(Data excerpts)
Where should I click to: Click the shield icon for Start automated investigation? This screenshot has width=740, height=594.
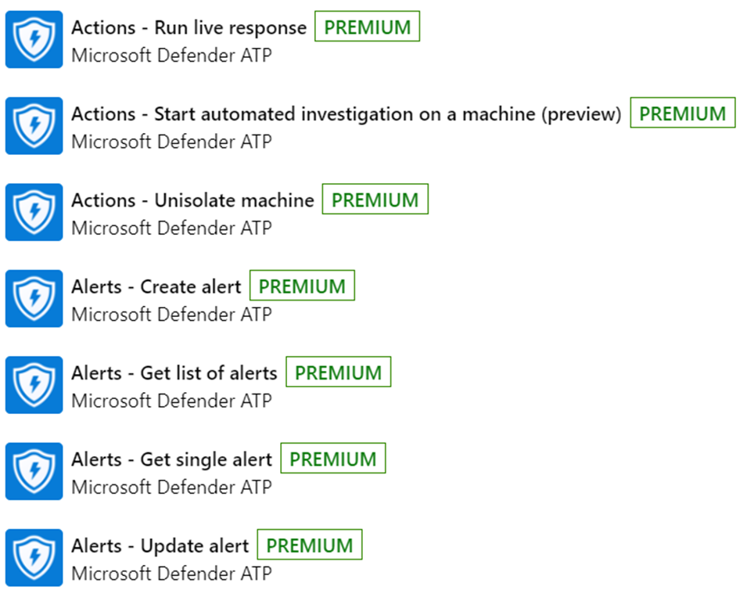tap(34, 127)
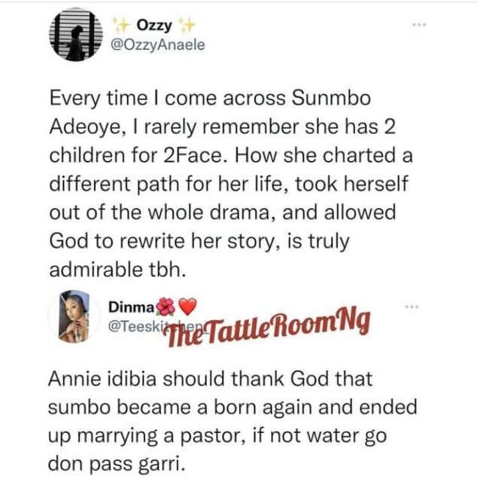Screen dimensions: 477x482
Task: Open the Dinma display name
Action: coord(131,308)
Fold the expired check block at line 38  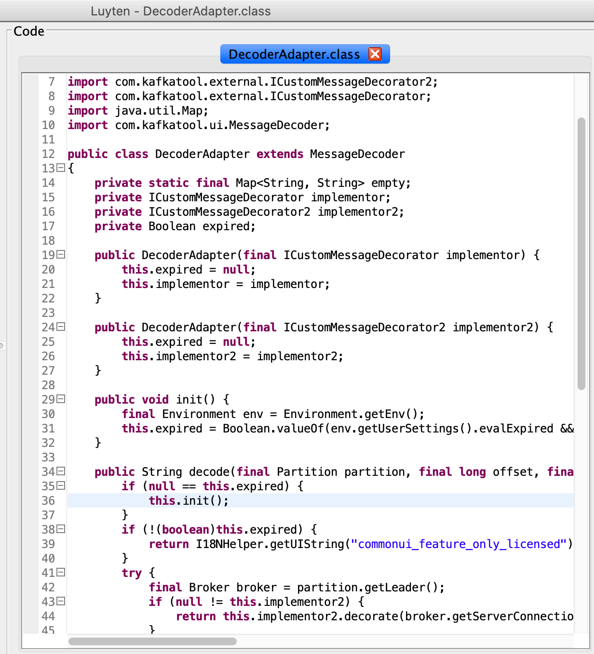click(61, 529)
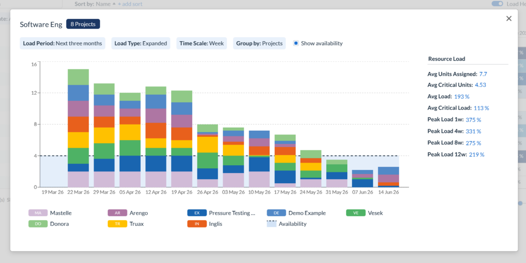526x263 pixels.
Task: Close the Software Eng dialog
Action: click(509, 19)
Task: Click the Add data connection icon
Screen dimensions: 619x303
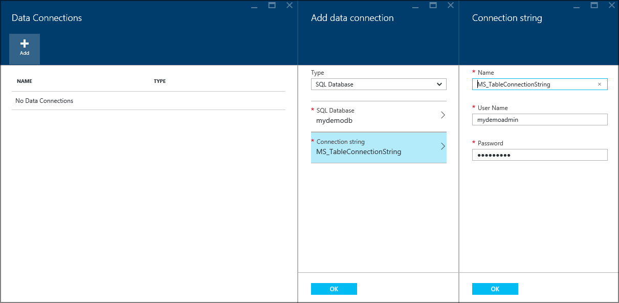Action: coord(24,49)
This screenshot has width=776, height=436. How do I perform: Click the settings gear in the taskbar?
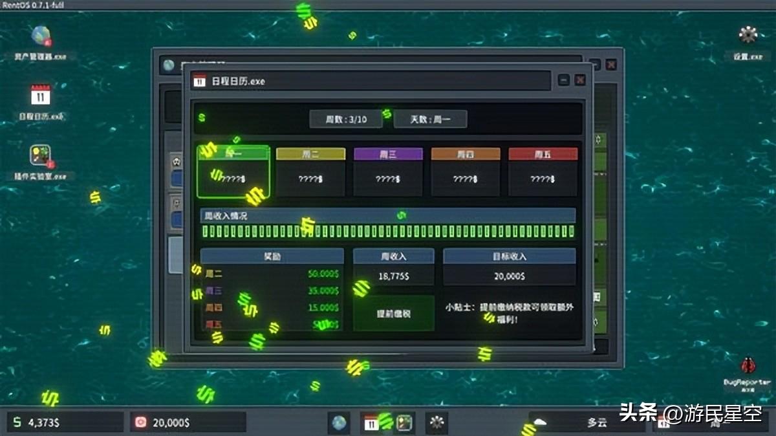pos(437,422)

AIM OF THE EXERCISE >>
In the records above, find the line that contains "Screen dimensions: 619x303". Print it and every later line exactly, omitting the pictures.

ANSWER BOX >>
Screen dimensions: 619x303
Action: coord(24,49)
This screenshot has width=776, height=436. How do I perform: Click the settings gear in the taskbar?
pos(437,422)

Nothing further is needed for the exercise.